The binaural cues used to localize sound in the horizontal plane (i.e., azimuth) and the neural mechanisms by which these cues are encoded in the responses of neurons in the central auditory system are well known. What remains unclear is how the combined responses across neurons that are sensitive to ITD and ILD form a neural representation of azimuthal location that is robust to changes in natural auditory scenes. This proposal focuses on how the population response of neurons in the inferior colliculus (IC) encodes sound source azimuth with respect to two of these changes: 1) with changes in sound level, and 2) in the presence of a competing sound source.
The third aim i nvestigates changes in the population encoding of azimuth brought about by sensorineural hearing loss (SNHL).
These aims will be addressed by collecting azimuth tuning functions from single-unit recordings in the IC of awake rabbits. Population IC responses will be used to train and test a maximum-likelihood decoder of source azimuth as a means to both evaluate the azimuth encoding ability of population activity, and to test whether patterns of population activity specific to source azimuth are robust to changes in other sound parameters (e.g., sound level). Experiments in Aim 1 will use azimuth tuning functions collected at multiple sound levels to test whether performance of the decoder is invariant to sound level;or in other words, whether the location-specific patterns of activity across IC neurons (or a subpopulation of neurons) remain largely similar between sound levels. Experiments in Aim 2 will investigate the neural coding of sound location in a multisource environment with different sound source onsets. When the onset of one sound source precedes another, IC neurons may adapt to the early-onset source and """"""""unmask"""""""" azimuth information for the later arriving source. To test this hypothesis, azimuth tuning functions will be collected under target-alone and target-plus-interferer conditions (both simultaneous and onset difference). The decoder will be used to assess invariance of IC activity patterns when trained on target-alone data and tested on target-plus- interferer data. Finally, experiments in Aim 3 will test whether or not the azimuth encoding of IC neurons is degraded in rabbits with bilateral SNHL-the leading form of permanent hearing loss. SNHL will be induced in rabbits via high-level noise exposure.
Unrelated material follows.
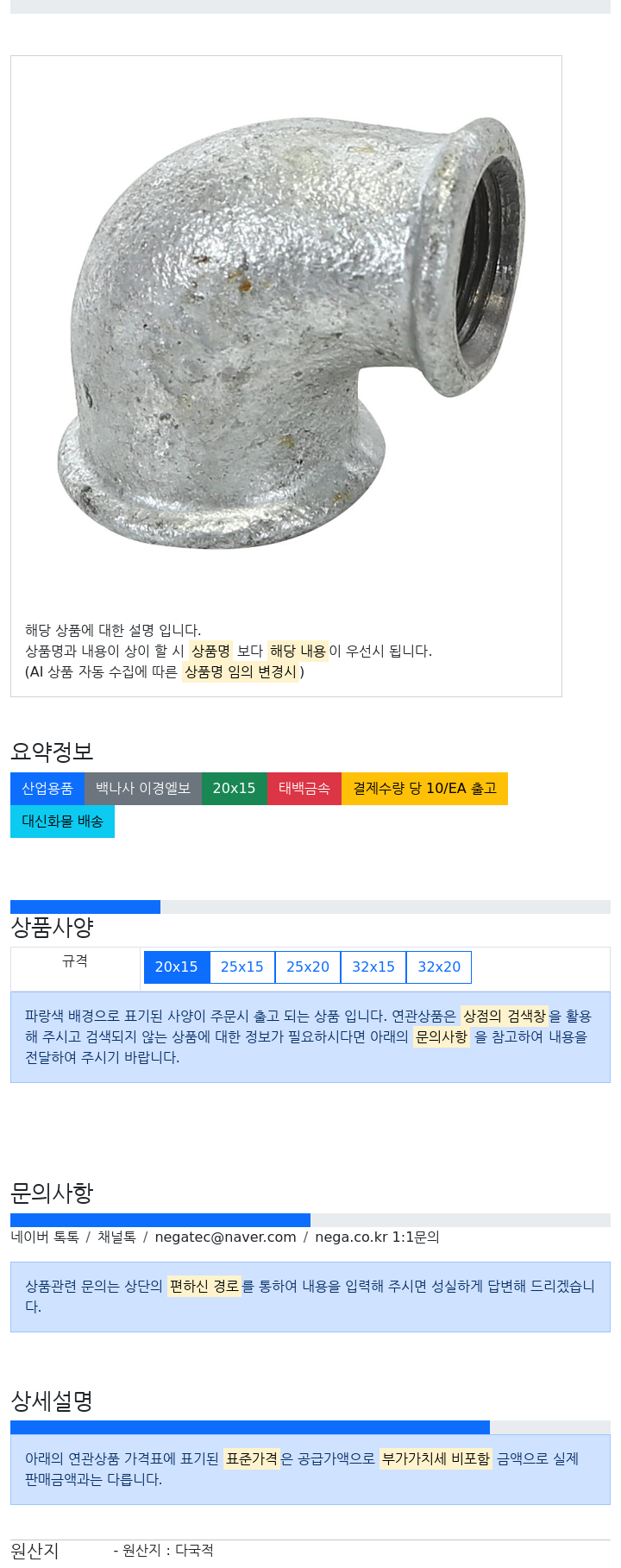Viewport: 621px width, 1568px height.
Task: Pick the 25x20 specification
Action: 308,967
Following verification of permanent hearing loss two weeks after exposure, azimuth tuning functions will be measured in the IC. Decoder performance will be compared between noise-exposed rabbits and unexposed rabbits to evaluate whether there is a decrease in the ability of IC neurons to encode source azimuth following SNHL. Azimuth tuning will also be measured under conditions where only interaural time difference or interaural level difference varies with azimuth to assess any specific deficit i the neural representation of either binaural cue.
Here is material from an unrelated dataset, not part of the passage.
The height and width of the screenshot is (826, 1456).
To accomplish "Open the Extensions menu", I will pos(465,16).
The experiments in the current proposal seek to understand how the brain represents the location of a sound source, particularly in everyday environments which contain multiple, overlapping sources of sound. The experiments also seek to isolate deficits in the neural processing of sound location of individuals with sensorineural hearing loss-a common form of hearing loss which is known to degrade sound localization ability.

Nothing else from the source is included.